=== Stored data entries ===
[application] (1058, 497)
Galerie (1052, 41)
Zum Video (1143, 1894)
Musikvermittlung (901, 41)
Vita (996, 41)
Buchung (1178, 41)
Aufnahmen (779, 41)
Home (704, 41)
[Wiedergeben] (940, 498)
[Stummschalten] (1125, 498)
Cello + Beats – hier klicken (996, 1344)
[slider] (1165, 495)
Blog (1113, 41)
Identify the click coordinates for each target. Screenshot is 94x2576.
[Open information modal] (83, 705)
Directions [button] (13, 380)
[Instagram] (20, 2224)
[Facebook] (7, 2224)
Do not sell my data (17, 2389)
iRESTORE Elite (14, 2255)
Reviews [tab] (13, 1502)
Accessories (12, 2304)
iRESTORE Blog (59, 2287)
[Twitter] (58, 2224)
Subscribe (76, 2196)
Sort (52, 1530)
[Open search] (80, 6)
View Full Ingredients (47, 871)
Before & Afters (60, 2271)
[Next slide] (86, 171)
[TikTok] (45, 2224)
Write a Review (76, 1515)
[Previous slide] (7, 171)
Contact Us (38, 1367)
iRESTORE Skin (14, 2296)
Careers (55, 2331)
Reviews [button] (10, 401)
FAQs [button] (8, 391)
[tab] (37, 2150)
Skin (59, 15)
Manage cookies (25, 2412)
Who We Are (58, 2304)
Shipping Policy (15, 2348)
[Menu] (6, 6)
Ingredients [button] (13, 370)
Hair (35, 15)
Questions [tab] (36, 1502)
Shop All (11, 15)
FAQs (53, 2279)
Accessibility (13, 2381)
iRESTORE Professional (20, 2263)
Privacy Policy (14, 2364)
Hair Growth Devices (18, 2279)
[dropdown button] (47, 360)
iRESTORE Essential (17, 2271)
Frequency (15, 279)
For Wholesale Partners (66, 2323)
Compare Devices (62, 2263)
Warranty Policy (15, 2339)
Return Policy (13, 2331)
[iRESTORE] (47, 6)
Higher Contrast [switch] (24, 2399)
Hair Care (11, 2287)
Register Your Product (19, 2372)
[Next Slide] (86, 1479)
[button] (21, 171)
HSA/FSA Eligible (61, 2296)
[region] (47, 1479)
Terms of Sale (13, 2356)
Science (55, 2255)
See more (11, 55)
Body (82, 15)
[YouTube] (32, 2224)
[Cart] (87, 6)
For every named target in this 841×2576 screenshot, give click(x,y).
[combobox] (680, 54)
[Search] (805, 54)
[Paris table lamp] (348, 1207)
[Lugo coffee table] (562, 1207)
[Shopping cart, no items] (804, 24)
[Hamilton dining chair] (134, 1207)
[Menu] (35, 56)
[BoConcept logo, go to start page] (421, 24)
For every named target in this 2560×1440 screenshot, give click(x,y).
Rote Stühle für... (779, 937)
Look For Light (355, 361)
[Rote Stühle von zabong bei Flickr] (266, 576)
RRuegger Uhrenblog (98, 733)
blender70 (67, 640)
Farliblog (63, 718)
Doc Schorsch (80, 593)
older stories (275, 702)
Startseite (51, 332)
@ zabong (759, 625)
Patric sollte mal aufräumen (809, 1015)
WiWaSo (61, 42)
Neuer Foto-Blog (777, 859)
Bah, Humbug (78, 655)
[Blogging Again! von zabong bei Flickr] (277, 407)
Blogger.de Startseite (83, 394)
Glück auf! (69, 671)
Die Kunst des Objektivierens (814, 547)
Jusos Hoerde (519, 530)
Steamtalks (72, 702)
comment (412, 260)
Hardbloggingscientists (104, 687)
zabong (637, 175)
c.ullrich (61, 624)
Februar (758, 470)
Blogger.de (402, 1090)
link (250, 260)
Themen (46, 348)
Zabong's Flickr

=== What needs to be done ===
Look back at the entries above. Retype the line with "Vita (996, 41)", the line with "Terms of Sale (13, 2356)", and all lines in between.

=== Response area ===
Vita (996, 41)
Buchung (1178, 41)
Aufnahmen (779, 41)
Home (704, 41)
[Wiedergeben] (940, 498)
[Stummschalten] (1125, 498)
Cello + Beats – hier klicken (996, 1344)
[slider] (1165, 495)
Blog (1113, 41)
Identify the click coordinates for each target. Screenshot is 94x2576.
[Open information modal] (83, 705)
Directions [button] (13, 380)
[Instagram] (20, 2224)
[Facebook] (7, 2224)
Do not sell my data (17, 2389)
iRESTORE Elite (14, 2255)
Reviews [tab] (13, 1502)
Accessories (12, 2304)
iRESTORE Blog (59, 2287)
[Twitter] (58, 2224)
Subscribe (76, 2196)
Sort (52, 1530)
[Open search] (80, 6)
View Full Ingredients (47, 871)
Before & Afters (60, 2271)
[Next slide] (86, 171)
[TikTok] (45, 2224)
Write a Review (76, 1515)
[Previous slide] (7, 171)
Contact Us (38, 1367)
iRESTORE Skin (14, 2296)
Careers (55, 2331)
Reviews [button] (10, 401)
FAQs [button] (8, 391)
[tab] (37, 2150)
Skin (59, 15)
Manage cookies (25, 2412)
Who We Are (58, 2304)
Shipping Policy (15, 2348)
[Menu] (6, 6)
Ingredients [button] (13, 370)
Hair (35, 15)
Questions [tab] (36, 1502)
Shop All (11, 15)
FAQs (53, 2279)
Accessibility (13, 2381)
iRESTORE Professional (20, 2263)
Privacy Policy (14, 2364)
Hair Growth Devices (18, 2279)
[dropdown button] (47, 360)
iRESTORE Essential (17, 2271)
Frequency (15, 279)
For Wholesale Partners (66, 2323)
Compare Devices (62, 2263)
Warranty Policy (15, 2339)
Return Policy (13, 2331)
[iRESTORE] (47, 6)
Higher Contrast [switch] (24, 2399)
Hair Care (11, 2287)
Register Your Product (19, 2372)
[Next Slide] (86, 1479)
[button] (21, 171)
HSA/FSA Eligible (61, 2296)
[region] (47, 1479)
Terms of Sale (13, 2356)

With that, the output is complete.